The TRAILBLAZER-ALZ 2 LTE data showed that Kisunla’s benefit continued to grow over three years, with delayed-start patients still experiencing benefit but to a lesser degree. How clinically significant is this finding in reinforcing the value of early initiation of amyloid-lowering therapies?

Early Kisunla treatment reduced the risk of disease progression by 27% compared to delayed initiation. How should clinicians interpret this magnitude of risk reduction in real-world decision-making for early AD patients?

Over 75% of Kisunla-treated patients reached amyloid clearance within 76 weeks, with only slow plaque reaccumulation afterwards. Does this support the concept of limited-duration treatment with durable effects, and how might this contrast with chronic therapy approaches?

ARIA continues to be a concern with amyloid-targeting antibodies. Kisunla’s LTE data reported no new safety signals. How does the field view ARIA risk today, and could new titration strategies or genetic screening (e.g., ApoE4 carriers) improve safety management?

Eisai and Biogen presented data showing weekly subcutaneous maintenance dosing of Leqembi maintained efficacy and biomarkers with fewer infusion reactions (<1% vs 26% with IV).
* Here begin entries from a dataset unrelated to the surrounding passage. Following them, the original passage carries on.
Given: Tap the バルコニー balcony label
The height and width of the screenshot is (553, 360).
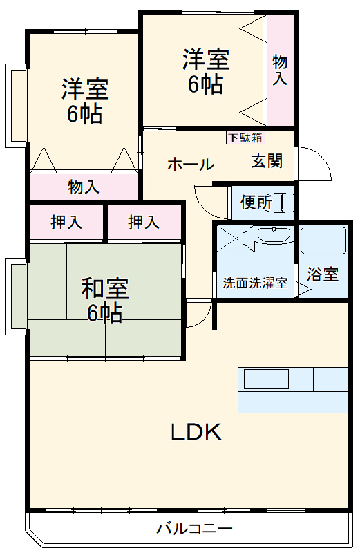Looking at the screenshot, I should tap(194, 529).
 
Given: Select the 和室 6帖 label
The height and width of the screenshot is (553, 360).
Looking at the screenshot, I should tap(104, 300).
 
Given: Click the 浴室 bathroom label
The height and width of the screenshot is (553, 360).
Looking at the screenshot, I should tap(323, 274).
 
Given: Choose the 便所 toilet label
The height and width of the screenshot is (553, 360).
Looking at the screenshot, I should tap(256, 203).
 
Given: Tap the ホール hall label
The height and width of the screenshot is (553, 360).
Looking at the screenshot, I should tap(191, 165).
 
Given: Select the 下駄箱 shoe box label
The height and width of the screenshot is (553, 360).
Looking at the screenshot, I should tap(245, 137).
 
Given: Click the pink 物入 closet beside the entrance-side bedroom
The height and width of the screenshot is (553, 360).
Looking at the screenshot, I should tap(280, 70).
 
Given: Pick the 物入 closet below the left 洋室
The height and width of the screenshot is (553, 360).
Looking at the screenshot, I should tap(84, 187).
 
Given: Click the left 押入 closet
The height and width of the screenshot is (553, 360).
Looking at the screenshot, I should tap(66, 223).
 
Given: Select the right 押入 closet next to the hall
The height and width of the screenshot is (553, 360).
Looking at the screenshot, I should tap(144, 223).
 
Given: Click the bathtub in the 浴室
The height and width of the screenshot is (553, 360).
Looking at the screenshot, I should tap(322, 241).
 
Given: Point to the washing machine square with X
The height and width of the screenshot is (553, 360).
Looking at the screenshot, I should tap(235, 239).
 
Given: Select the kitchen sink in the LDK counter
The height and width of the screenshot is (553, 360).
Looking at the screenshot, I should tap(265, 379).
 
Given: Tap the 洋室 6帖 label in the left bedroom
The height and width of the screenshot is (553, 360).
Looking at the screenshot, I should tap(84, 101).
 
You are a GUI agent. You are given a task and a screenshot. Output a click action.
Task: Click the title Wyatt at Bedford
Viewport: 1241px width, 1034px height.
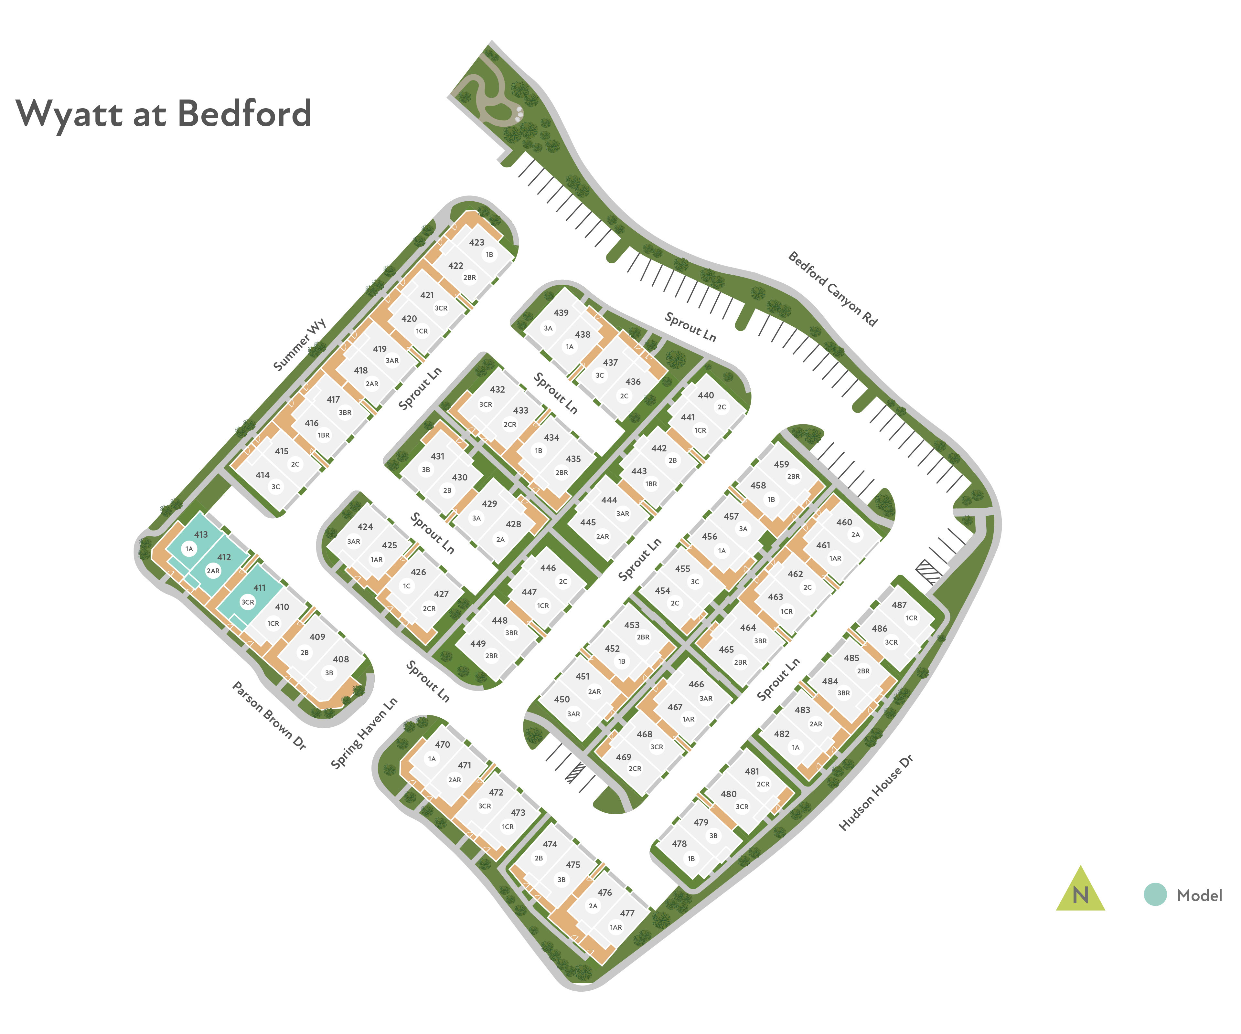(x=163, y=113)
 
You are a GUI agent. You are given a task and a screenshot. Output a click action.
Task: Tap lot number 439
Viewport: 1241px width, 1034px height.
(x=561, y=312)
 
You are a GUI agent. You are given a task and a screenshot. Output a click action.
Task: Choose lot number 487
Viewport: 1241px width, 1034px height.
(x=899, y=605)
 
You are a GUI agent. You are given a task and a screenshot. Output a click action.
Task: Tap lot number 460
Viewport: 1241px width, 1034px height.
(x=844, y=522)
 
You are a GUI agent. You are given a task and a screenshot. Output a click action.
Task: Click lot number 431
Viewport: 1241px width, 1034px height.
(x=437, y=456)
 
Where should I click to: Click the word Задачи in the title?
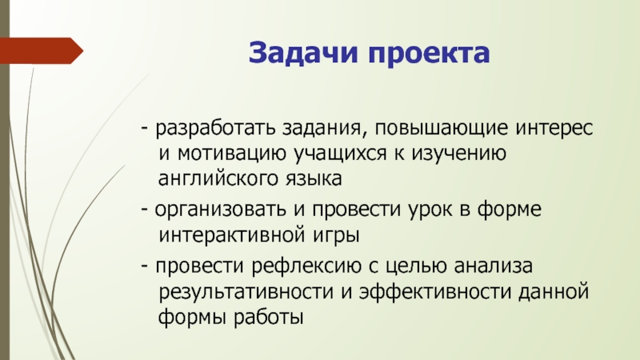(303, 53)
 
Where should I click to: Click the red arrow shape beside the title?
(42, 50)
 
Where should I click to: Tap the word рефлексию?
(306, 266)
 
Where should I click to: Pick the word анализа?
(494, 266)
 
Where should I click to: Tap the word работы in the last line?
(269, 316)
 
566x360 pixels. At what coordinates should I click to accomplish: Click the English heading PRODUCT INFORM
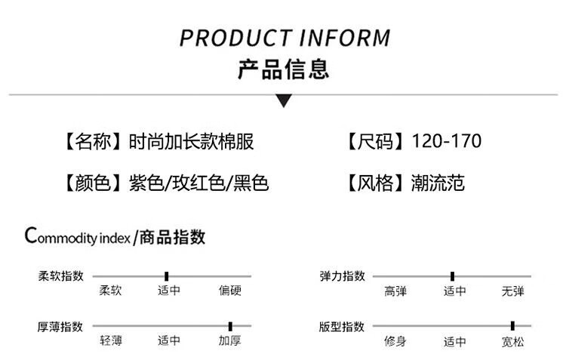[x=285, y=38]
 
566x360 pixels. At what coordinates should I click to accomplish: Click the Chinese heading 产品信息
[x=284, y=70]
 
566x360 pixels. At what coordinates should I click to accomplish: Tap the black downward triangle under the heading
[x=284, y=100]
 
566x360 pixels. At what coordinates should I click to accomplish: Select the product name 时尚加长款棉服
[x=191, y=141]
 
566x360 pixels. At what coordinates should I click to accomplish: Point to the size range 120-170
[x=447, y=141]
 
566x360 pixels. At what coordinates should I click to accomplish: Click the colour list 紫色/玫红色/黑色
[x=199, y=183]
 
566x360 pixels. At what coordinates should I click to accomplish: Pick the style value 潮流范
[x=438, y=183]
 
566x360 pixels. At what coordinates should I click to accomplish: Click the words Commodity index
[x=79, y=237]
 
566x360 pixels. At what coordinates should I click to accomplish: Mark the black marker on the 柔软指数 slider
[x=166, y=276]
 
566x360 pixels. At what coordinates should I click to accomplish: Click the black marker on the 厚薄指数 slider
[x=230, y=326]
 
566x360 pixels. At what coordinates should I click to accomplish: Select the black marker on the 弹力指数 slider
[x=452, y=276]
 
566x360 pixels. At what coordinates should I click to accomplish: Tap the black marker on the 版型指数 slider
[x=512, y=326]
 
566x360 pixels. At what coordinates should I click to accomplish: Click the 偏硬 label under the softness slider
[x=229, y=291]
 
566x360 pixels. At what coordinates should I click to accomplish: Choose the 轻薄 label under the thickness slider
[x=111, y=341]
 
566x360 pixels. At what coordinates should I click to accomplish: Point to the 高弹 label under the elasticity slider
[x=395, y=291]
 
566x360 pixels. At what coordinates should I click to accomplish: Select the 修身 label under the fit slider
[x=395, y=341]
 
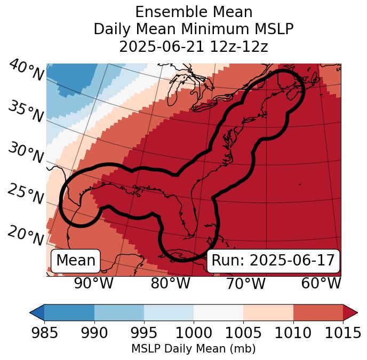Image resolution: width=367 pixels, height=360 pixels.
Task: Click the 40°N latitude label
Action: point(26,71)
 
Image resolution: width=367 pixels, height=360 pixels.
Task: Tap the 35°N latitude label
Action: point(26,112)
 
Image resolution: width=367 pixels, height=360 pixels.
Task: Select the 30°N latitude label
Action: point(26,153)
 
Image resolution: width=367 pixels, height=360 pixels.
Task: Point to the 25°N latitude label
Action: point(26,194)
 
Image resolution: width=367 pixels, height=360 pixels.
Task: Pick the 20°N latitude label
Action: point(26,236)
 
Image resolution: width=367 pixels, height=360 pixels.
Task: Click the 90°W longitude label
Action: point(93,284)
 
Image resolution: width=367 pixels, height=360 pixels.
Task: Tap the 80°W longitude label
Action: point(170,284)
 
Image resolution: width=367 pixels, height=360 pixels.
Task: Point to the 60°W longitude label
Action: point(321,284)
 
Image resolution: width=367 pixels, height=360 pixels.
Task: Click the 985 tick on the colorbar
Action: point(44,333)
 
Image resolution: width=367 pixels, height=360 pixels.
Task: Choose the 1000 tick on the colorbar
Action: point(194,333)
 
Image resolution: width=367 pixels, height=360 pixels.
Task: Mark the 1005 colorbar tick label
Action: point(243,333)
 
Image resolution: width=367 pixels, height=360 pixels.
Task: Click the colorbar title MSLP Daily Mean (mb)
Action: point(193,349)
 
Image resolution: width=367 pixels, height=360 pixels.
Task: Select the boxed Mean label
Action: point(76,261)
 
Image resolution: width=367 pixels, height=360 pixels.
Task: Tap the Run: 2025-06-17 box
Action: point(273,261)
How important is this shift toward SC delivery for patient adherence and healthcare system capacity?

With Kisunla pursuing a finite-duration dosing strategy and Leqembi developing a chronic SC maintenance option, how might these different approaches appeal to distinct patient populations or healthcare systems?

Given their different mechanisms—Kisunla primarily plaque clearance and Leqembi also targeting protofibrils—do you foresee combination or sequential use of these therapies, or will the market likely consolidate around one dominant approach?

Looking ahead, what are the most critical unanswered questions for amyloid-targeting therapies—durability of cognitive benefit, functional outcomes, or integration with tau-targeted or other emerging treatments?